It’s hard to believe that January is already at an end. It has been a pretty busy month, with a lot to do over the semester break. Now at February’s doorstep, this would normally be the time of year where I would have a couple of weeks left before having to gear up for the spring semester. However, I have a sabbatical semester coming up, which means that I will be gearing up for a semester of research rather than a semester of teaching. I did have plans to do this research abroad, but obviously the pandemic put an end to that. I will be staying in Korea, but I will be trying to make myself scarce around school so that I can actually get some work done.
I would like to be slightly less scarce around here, though. I haven’t felt very motivated to write for much of this month, but I have some ideas in the works that will hopefully see the light of day in February. The first item in my list is a reflection on the new Pixar film, Soul, which HJ saw last week and really enjoyed. I also recently wrote a short review for a book that caused me to think once more about an issue that has been rolling around in the back of my head for a while now. I don’t know how deep that will be, so it may end up being just another note, but it is something I have been wanting to write about for a while. Also, some time back HJ and I watched The Queen’s Gambit on Netflix, and these days I am reading the book on which it is based; when I finish that, I think I might like to write a review of both the series and the book, maybe something similar to what I did with Ready Player One.
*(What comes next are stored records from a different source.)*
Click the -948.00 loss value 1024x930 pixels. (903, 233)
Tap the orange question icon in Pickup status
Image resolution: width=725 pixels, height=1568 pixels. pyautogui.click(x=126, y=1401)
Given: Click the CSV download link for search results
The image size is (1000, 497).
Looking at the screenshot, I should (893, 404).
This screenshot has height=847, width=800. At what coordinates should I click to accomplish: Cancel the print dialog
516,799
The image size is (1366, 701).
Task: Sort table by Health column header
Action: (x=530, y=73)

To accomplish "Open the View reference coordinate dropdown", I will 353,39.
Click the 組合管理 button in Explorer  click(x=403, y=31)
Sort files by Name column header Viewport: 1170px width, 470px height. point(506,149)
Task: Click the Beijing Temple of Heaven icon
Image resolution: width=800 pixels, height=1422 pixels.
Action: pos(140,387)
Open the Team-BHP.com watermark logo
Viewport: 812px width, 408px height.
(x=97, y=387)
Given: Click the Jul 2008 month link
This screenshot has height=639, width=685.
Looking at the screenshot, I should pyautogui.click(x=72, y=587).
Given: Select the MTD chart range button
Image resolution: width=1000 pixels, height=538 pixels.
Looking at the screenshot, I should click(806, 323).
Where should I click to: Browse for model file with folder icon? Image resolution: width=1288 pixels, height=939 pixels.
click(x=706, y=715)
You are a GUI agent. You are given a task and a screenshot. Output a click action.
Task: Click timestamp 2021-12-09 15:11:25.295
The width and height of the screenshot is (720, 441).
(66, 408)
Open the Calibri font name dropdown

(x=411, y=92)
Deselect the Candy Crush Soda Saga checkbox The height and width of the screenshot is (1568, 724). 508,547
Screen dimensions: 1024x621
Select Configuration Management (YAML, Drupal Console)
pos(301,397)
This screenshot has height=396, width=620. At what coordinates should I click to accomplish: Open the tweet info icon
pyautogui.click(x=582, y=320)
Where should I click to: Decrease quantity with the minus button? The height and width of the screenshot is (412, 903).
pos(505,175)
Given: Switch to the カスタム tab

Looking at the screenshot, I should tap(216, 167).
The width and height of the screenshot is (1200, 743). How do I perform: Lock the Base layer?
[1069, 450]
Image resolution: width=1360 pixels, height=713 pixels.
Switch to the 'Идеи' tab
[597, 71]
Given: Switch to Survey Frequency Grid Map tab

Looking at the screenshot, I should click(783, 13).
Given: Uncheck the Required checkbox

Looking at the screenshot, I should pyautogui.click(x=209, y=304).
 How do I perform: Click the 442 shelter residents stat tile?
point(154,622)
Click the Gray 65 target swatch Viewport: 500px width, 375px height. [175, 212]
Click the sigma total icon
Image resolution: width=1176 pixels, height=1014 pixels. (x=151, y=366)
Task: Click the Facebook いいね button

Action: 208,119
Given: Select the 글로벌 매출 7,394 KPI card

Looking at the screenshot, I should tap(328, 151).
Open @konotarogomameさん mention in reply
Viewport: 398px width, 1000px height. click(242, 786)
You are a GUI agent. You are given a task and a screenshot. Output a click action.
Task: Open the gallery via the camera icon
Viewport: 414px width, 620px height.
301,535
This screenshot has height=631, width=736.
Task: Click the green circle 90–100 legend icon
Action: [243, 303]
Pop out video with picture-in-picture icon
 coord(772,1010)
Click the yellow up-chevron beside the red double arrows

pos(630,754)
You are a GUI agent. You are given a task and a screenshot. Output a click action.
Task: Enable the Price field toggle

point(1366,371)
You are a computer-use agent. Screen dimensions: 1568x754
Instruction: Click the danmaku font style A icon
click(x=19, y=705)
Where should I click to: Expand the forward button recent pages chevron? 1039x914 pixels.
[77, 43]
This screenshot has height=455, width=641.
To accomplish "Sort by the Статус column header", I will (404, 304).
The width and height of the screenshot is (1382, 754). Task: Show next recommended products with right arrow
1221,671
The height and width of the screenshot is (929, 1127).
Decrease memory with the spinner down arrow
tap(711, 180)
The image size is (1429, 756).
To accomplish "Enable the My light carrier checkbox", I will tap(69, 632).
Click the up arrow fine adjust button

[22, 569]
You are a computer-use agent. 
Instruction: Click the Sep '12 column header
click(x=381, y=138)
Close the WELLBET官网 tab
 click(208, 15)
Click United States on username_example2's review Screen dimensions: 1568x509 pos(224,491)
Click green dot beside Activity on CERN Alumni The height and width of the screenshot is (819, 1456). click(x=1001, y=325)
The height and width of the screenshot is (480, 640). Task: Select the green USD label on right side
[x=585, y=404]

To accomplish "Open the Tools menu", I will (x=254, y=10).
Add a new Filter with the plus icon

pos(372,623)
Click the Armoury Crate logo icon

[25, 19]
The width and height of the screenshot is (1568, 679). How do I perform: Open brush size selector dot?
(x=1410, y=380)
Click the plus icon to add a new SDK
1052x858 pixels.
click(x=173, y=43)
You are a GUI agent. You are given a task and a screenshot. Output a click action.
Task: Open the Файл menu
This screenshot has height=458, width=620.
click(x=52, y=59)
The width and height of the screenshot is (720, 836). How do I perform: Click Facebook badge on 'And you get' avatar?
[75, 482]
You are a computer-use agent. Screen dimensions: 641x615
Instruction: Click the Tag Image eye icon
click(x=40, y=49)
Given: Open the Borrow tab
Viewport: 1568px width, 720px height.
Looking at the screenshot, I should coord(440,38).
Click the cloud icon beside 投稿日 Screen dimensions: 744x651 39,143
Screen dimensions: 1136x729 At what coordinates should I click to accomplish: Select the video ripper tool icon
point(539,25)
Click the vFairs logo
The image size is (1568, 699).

I know I don’t often give sneak previews of upcoming attractions, but I thought I would lay out what I am hoping to write in the coming month. I do have my reasons for generally not giving previews. For one, if I say that I am going to write something and then don’t end up writing it, I end up feeling like I’ve failed. It’s not a catastrophic failure, of course, but it still doesn’t feel good. And there is also something I read a long time ago about how talking about things you want to do can actually make you less motivated to do them. The idea is that you still get a sense of achievement in advance just from talking about doing something, thus robbing yourself of that motivation to do it. It sounds logical, but to be honest I have no idea if that has any effect on me or not; I’ve not run any clinical trials to measure my motivation in different situations. I also wonder if the motivation to avoid failing to do what I’ve said I will do makes up for any motivation I might lose by talking about doing something. Behavioral psychology is a very complicated thing, though, so I’m not going to pretend to have any insights, even about my own behavior.
That will be it for today, I think. I hope that wherever you might be you are staying safe and sane.